On the downside, Kazakhmys, the Kazakh copper company which joined the FTSE 100 last month, slipped 15p to 775p after Citigroup slapped a "sell" rating on the stock. With cost pressures rising in Kazakhstan and concerns building that the copper price has peaked, Citigroup reckons Kazakhmys should not trade on anything higher than 10 times prospective earnings, or 700p, its target price.

Property group Minerva was the FTSE 250's top performer as stake building rumours intensified. The belief in the Square Mile is that a far eastern investor amassed a near 3% stake before Christmas and was in the market yesterday adding to that holding.

Minerva is one of the cheapest stocks in the property sector. Its shares trade at a big discount to its stated net asset value of 345p. Moreover, it has the lowest gearing of any company in the FTSE 250 real estate index and has cash reserves totalling £200m, around half its market capitalisation. The shares rose 10.25p to 277.75p.

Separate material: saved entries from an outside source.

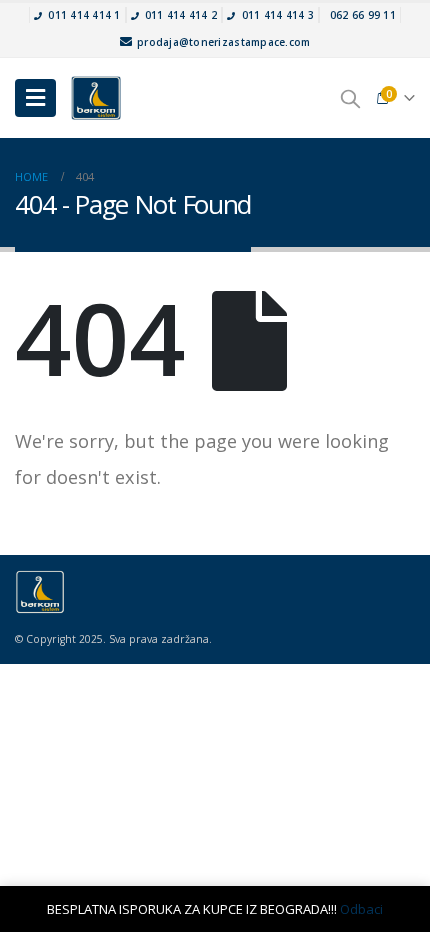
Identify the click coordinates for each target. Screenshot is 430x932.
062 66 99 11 (363, 15)
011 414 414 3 (278, 15)
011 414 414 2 (181, 15)
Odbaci (361, 909)
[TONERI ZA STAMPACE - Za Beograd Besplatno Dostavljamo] (96, 98)
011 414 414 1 (84, 15)
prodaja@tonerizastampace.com (222, 42)
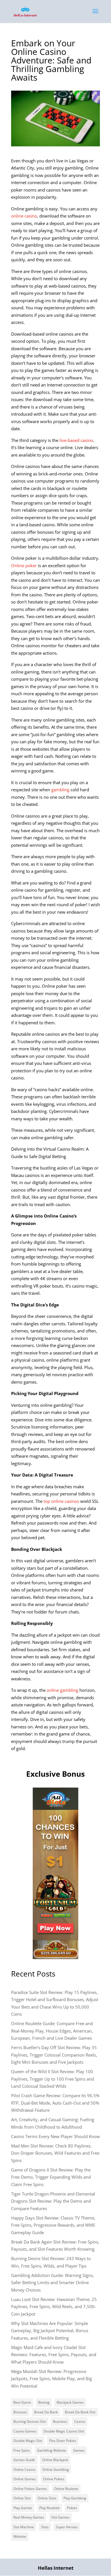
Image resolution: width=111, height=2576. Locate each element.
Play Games (22, 2507)
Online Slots (47, 2498)
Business (60, 2421)
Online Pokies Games (30, 2488)
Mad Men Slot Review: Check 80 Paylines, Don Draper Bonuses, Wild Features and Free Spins (55, 2153)
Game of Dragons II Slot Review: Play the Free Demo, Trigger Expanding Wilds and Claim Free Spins (51, 2177)
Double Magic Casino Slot (64, 2431)
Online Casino (24, 2469)
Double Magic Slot (27, 2440)
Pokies (72, 2507)
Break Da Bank (46, 2412)
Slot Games (60, 2517)
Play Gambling (74, 2498)
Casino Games (24, 2431)
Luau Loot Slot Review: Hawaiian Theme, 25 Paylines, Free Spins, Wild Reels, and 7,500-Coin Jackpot (54, 2306)
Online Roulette (66, 2488)
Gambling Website (51, 2450)
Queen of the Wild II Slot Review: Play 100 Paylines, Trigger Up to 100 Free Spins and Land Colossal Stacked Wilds (52, 2079)
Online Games (24, 2479)
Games (79, 2450)
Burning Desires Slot (29, 2421)
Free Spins (21, 2450)
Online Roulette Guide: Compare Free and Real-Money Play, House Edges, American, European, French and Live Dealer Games (52, 2031)
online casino (24, 216)
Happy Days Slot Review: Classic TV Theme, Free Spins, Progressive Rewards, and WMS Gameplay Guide (53, 2225)
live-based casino (76, 440)
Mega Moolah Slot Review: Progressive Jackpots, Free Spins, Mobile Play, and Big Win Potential (51, 2378)
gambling (60, 789)
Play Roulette (49, 2507)
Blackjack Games (70, 2402)
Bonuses (20, 2412)
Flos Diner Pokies (62, 2440)
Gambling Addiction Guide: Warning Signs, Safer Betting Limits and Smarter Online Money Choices (52, 2282)
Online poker (24, 565)
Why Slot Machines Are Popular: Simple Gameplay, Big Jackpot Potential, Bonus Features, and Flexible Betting (49, 2330)
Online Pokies (53, 2479)
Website (19, 2536)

Whitbread, the Costa Coffee to Premier Travel Inn leisure group, gained 18p to 968p excited by reports that Permira, the private equity group, is considering selling Travelodge for £1.1bn. Based on that figure, Premier Travel Inn is worthmore than £2.1bn, around £400m more than most valuations from City analysts.

Defence contractor Chemring Group topped the small cap leaderboard with a rise of 118p to 875p. That gain came as the City had its first chance to react to Thursday's after-hours news that the US army has ordered an extra $150m (£85m) worth of its anti-missile decoys.

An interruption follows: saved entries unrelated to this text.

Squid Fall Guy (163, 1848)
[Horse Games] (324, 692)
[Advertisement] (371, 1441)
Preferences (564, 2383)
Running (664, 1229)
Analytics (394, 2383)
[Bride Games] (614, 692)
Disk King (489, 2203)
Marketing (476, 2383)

Eircom Group, the Irish telecoms group, was in demand as rumours of a bid from a private equity group did the rounds. Swisscom was forced to abandon a bid for Eircom last year following pressure from the Swiss government. Traders note that Babcock & Brown, the Australian investment fund, picked up a 10.8% holding in Eircom in October. The shares gained 0.03 cents to €2.05.

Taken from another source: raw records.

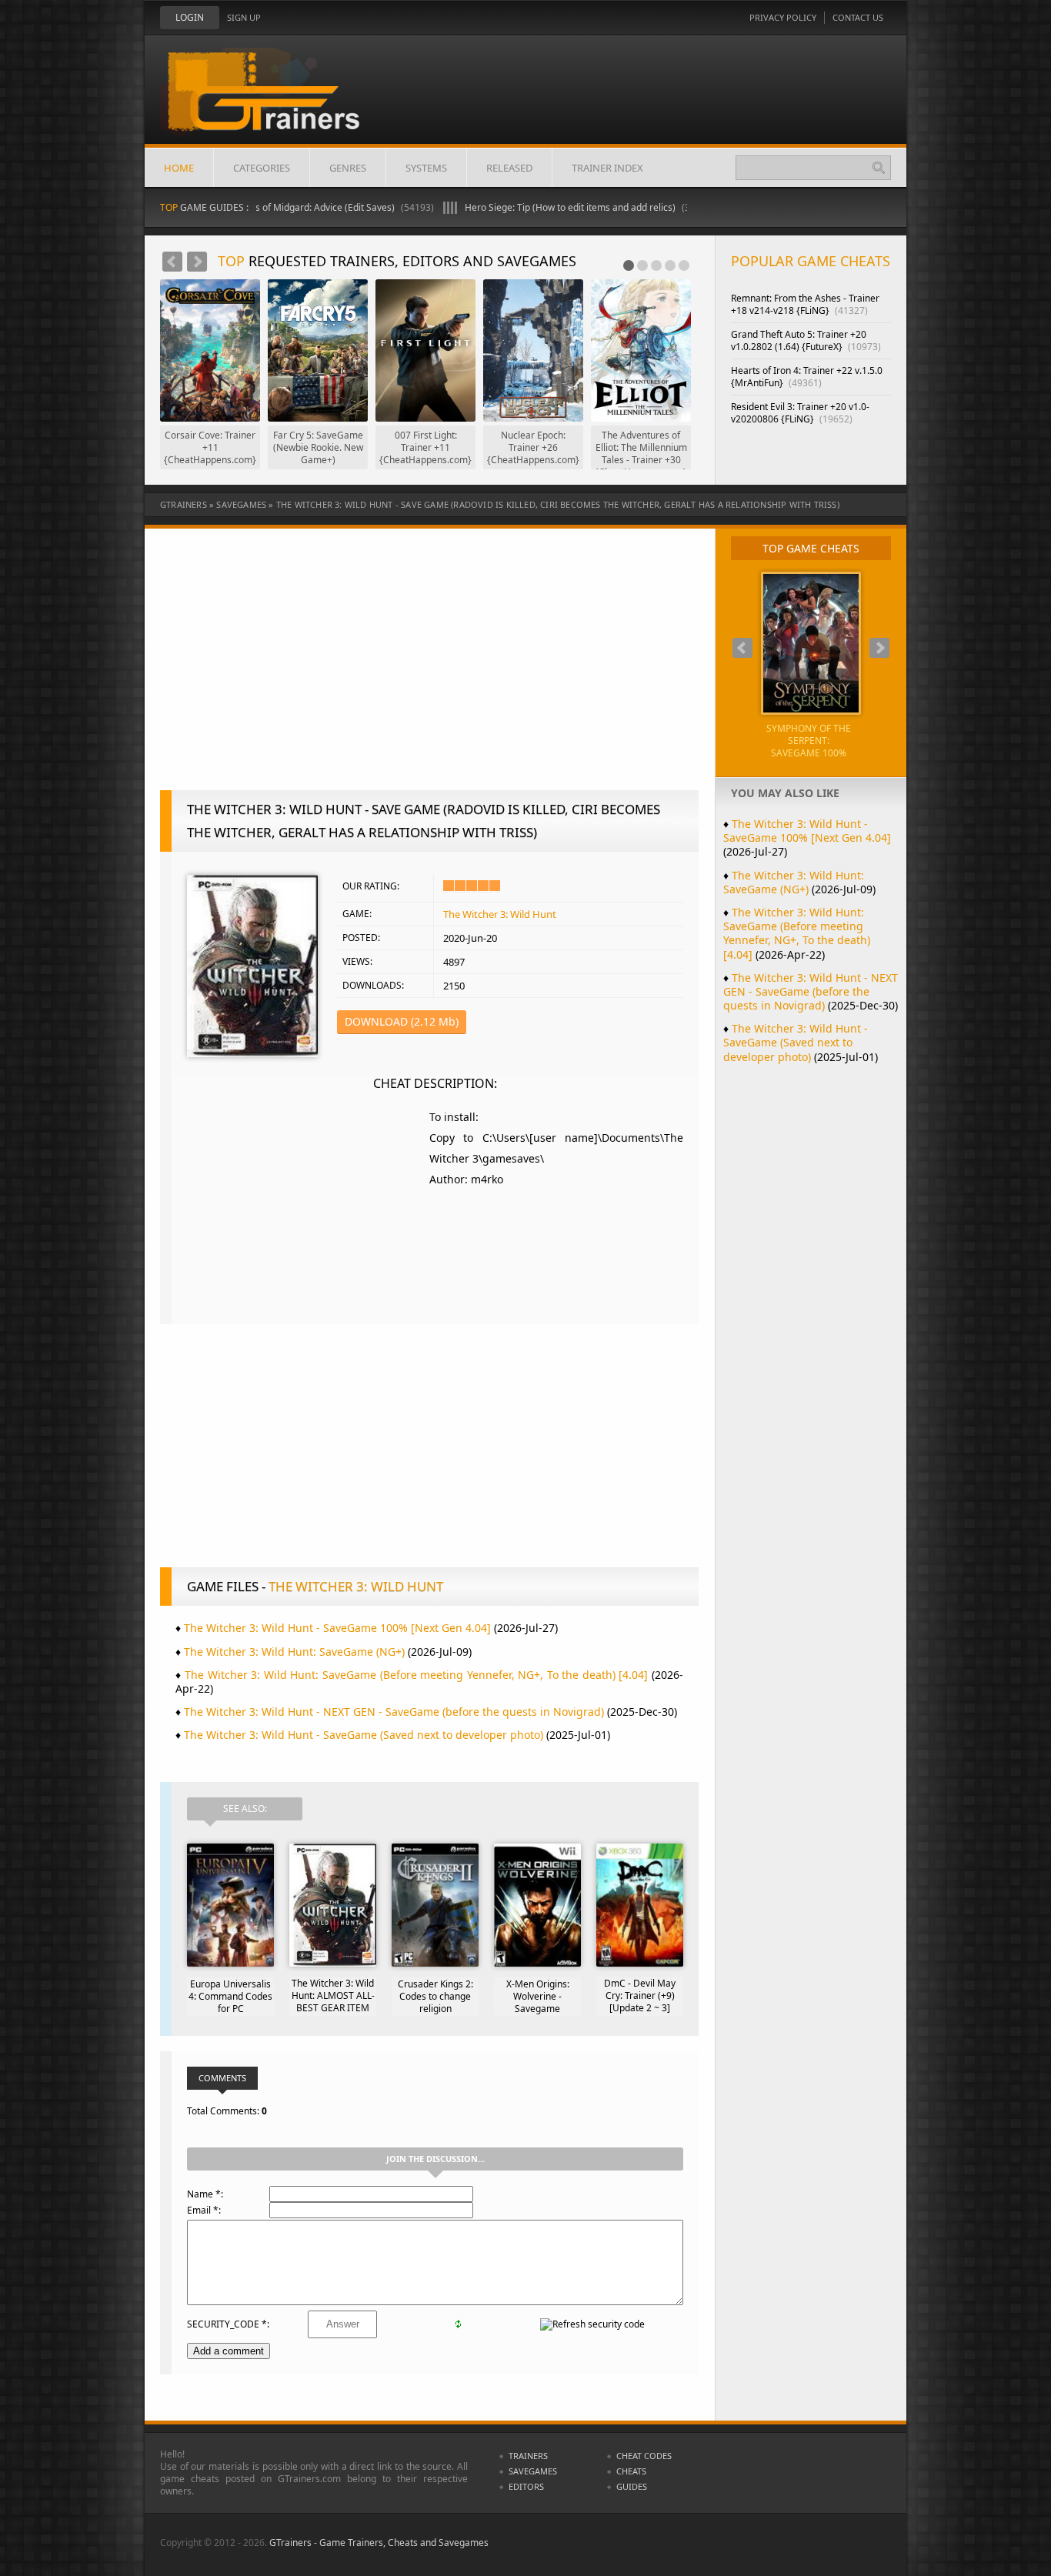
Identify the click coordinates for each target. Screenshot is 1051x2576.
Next (197, 261)
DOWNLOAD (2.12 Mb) (402, 1021)
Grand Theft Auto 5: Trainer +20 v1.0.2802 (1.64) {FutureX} (806, 340)
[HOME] (275, 101)
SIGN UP (244, 17)
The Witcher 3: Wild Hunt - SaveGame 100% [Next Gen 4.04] (337, 1627)
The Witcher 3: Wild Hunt (499, 914)
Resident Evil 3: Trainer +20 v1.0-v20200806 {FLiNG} (800, 412)
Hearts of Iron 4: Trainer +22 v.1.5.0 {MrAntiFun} (807, 376)
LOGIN (189, 17)
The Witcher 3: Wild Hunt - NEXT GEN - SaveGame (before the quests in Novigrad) (394, 1711)
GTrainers (183, 504)
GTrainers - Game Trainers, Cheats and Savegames (379, 2542)
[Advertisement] (429, 667)
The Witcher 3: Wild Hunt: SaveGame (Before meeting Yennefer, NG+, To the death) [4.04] (416, 1674)
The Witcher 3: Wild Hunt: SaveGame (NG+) (294, 1651)
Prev (172, 261)
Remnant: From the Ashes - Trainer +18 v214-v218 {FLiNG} (805, 304)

Elsewhere in the telecoms sector, Thus Group firmed 0.25p to 15.5p amid talk that it could be a takeover target for BSkyB, 8.5p stronger at 514.5p, which recently acquired broadband internet company Easynet.

IT group Morse gained 5p to 102p amid talk that it is set to announce the launch of its mobile ATM venture with the Link. Futura Medical firmed 1.5p to 63.5p on rumours it could be close to unveiling a tie-up with GlaxoSmithKline, off 18p at 1478p, for its non-prescription treatment for erectile dysfunction. Teesland, the property and fund management group, gained 8p to 100p on hopes of an update on takeover talks.

Unilever hot

Hot money was chasing Anglo-Dutch consumer goods company Unilever following some unusual activity in the derivatives market. Early in the session one punter picked up 1,050 lots of the March 650p call options. These entitle the owner to purchase just over 1m Unilever shares at 650p each in three months' time. City dealers said the options trade had helped fuel takeover speculation, which first surfaced earlier in the week. Analysts were nevertheless quick to rubbish suggestions that Kraft Foods, the world's biggest food company, might make a move for Unilever, noting the recent weak performance of Kraft shares and the fact that the company is in the midst of major restructuring. Nevertheless, Unilever closed 4p higher at 577.5p after 12m shares changed hands.